**Texte d'étude:**

* * *

Notre aptitude à la créativité a produit une multitude de biens et de services dont l’accès n’est rendu possible que par une activité participative régulée par une appréciation subjective de nos relations. Ces dernières fixent à leur tour la valeur d’échange de ces biens et de ces services, avec pour objectif la recherche permanente d’un hédonisme à géométrie variable qui est fonction d’une désidérabilité sans limite.
Cette désidérabilité ne prend corps que grâce à l’usage de la raison qui en délimite les contours et concourt de ce fait à son accessibilité réelle ou imaginaire. Cette aptitude à la créativité, qu’elle soit intellectuelle ou physique, ou les deux à la fois, le plus souvent en la qualifiant et la quantifiant, nous l’appelons le travail.
L’histoire du travail apparaît à la suite des besoins biologiques nutritionnels de l’homme, mais sa définition sous notre regard hiérarchisant ou « méritocratique » commence à prendre forme lorsque, d’une appréciation qualitative de l’observation de l’exercice d’une activité économique humaine diversement organisée et désignée, s’élabore la quantification d’une valeur d’échange commune, après n’avoir été qu’une valeur d’usage liée à la fonctionnalité des productions. C’est avec l’œuvre de Petty William (1623-1687) que se situe la transition avec les mercantilistes et les libéraux. Sa théorie de la valeur corrèle une unité de monnaie avec une journée de travail et une acre de terre (elle valait en France 52 ares environ). Elle est à l’origine de la théorie de la « valeur/travail » qui ancrera définitivement ce mot comme la clé objectivée d’une mesure de référence universelle de l’activité productive de la civilisation industrielle permettant l’intégration d’un individu dans une société dite de « libre-échange ». Sa consécration se caractérise par le nombre de sciences particulières qui lui ont été consacrées, et desquelles sortent des modèles, comme les techniques de rationalisation qui sont appliquées dans d’autres domaines que ceux du travail, et notamment de nombreux secteurs de la vie sociale, certains services de l’État, le sport, et pour une bonne part la gestion du temps de notre existence. Ceci n’a été rendu possible que par une praxéologie mathématique au travers d’un raisonnement « logicomathématique » nécessitant une tactique et une stratégie d’acteur devant la nature de l’action industrielle qui appelle le calcul de procédures et la quantification des données.

* * *

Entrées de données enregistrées

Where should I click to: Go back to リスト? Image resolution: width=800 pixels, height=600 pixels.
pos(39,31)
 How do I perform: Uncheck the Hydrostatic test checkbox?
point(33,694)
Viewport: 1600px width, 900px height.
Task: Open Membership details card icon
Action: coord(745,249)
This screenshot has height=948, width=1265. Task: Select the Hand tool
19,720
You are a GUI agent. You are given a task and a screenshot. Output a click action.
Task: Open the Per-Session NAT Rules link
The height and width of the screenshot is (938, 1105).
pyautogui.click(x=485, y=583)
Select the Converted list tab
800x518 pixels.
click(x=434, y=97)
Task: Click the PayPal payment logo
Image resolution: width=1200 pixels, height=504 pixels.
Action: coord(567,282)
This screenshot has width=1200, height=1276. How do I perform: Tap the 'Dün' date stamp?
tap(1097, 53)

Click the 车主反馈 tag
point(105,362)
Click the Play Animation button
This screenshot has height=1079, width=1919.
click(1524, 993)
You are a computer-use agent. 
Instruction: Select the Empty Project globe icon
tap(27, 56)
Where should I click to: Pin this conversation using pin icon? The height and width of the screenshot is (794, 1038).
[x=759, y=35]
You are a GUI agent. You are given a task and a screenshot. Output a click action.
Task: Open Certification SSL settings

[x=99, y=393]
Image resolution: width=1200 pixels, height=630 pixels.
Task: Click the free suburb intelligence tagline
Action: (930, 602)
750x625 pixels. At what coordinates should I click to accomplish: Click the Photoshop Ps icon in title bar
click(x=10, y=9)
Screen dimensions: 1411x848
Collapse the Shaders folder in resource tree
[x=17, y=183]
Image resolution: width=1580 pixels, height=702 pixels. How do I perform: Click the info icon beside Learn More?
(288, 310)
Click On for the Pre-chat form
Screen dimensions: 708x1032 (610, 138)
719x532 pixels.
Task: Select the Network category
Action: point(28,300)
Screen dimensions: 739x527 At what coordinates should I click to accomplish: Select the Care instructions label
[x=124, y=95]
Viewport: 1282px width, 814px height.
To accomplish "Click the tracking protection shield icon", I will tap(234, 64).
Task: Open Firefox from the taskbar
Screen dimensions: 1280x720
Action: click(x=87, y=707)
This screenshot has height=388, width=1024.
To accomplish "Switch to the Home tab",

* * *

**Exercices:**
1. Dans le texte sur le travail, relevez tous les domaines autres que ceux du travail où les techniques de rationalisation sont appliquées.
2. Poursuivez le texte sur le travail après sa dernière phrase.
Ces enregistrements proviennent d'une autre source.

**Corrigés:**
1.
- de nombreux secteurs de la vie sociale
- certains services de l'État
- le sport
- pour une bonne part, la gestion du temps de notre existence

2.
Ainsi s’affine et s’affirme une virtuosité tactique dans une pensée stratégique d’anticipation qui vise à l’optimisation du choix des moyens qui sont devenus saisissables. Nous avons donc fini par parler de « sciences économiques » qui regroupent certes les progrès de la théorie économique, mais qui sont source d’une certaine illusion des vertus de la rationalité de l’action économique. Le travail, soumis à cette rationalisation, entraîne de fait la rationalisation de ses exécutants qui se la transmettent dans tous les lieux où ils agissent.
Ils ne se comptent plus que comme unité quantitative au service de laquelle ils mettent leurs qualités, et les individus s’étonnent d’avoir des exigences biologiques humaines coûteuses.
Ainsi le travail rationalisé oriente aujourd’hui notre société, la rend intelligible pour fixer une stratégie d’existence qui nous laisse imaginer que nous pouvons maîtriser toute notre histoire.
Pour ne pas être victime de cette illusion il faut prendre conscience, comme le note Dominique Méda, que le travail n’est pas une donnée anthropologique, il est devenu une valeur de référence. (Référence à Méda).